[Records from a data collection]
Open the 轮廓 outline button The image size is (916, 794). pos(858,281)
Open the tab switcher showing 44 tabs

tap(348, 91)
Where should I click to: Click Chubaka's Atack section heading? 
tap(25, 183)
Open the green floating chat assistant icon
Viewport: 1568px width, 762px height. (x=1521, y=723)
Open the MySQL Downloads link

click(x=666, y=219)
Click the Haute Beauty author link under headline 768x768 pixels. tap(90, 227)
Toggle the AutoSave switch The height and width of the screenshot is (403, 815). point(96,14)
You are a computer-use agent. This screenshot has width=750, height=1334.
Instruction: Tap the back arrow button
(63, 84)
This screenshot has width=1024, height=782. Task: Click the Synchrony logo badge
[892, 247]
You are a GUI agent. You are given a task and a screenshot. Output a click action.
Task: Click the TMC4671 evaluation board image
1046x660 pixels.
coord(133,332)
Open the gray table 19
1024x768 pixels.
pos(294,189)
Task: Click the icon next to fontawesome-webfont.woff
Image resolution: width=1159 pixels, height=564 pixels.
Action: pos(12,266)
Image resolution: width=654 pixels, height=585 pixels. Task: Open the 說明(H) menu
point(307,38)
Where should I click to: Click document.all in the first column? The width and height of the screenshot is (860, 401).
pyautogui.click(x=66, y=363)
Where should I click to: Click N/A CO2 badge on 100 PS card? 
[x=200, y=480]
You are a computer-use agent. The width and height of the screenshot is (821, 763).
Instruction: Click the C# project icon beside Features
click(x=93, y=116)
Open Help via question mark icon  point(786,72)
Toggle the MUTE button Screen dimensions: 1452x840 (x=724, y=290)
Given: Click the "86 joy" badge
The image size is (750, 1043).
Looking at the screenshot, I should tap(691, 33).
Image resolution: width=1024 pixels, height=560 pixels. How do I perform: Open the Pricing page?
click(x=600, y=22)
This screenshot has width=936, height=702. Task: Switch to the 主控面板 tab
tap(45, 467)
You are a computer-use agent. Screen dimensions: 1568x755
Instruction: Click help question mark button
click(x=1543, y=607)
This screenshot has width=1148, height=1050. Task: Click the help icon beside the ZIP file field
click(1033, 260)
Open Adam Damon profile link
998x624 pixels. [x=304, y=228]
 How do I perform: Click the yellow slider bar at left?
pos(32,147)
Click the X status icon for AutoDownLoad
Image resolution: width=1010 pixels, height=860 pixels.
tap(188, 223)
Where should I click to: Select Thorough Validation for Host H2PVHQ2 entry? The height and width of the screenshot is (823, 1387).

▸ **About this exercise**
Write out each line exactly, starting with the line that contains "You are a computer-use agent. The" and stopping after the last line of the data.

▸ **Response to the exercise**
You are a computer-use agent. The width and height of the screenshot is (821, 763).
Instruction: Click the C# project icon beside Features
click(x=93, y=116)
Open Help via question mark icon  point(786,72)
Toggle the MUTE button Screen dimensions: 1452x840 (x=724, y=290)
Given: Click the "86 joy" badge
The image size is (750, 1043).
Looking at the screenshot, I should tap(691, 33).
Image resolution: width=1024 pixels, height=560 pixels. How do I perform: Open the Pricing page?
click(x=600, y=22)
This screenshot has width=936, height=702. Task: Switch to the 主控面板 tab
tap(45, 467)
You are a computer-use agent. Screen dimensions: 1568x755
Instruction: Click help question mark button
click(x=1543, y=607)
This screenshot has width=1148, height=1050. Task: Click the help icon beside the ZIP file field
click(1033, 260)
Open Adam Damon profile link
998x624 pixels. [x=304, y=228]
 How do I perform: Click the yellow slider bar at left?
pos(32,147)
Click the X status icon for AutoDownLoad
Image resolution: width=1010 pixels, height=860 pixels.
tap(188, 223)
Where should I click to: Select Thorough Validation for Host H2PVHQ2 entry? The height and width of the screenshot is (823, 1387).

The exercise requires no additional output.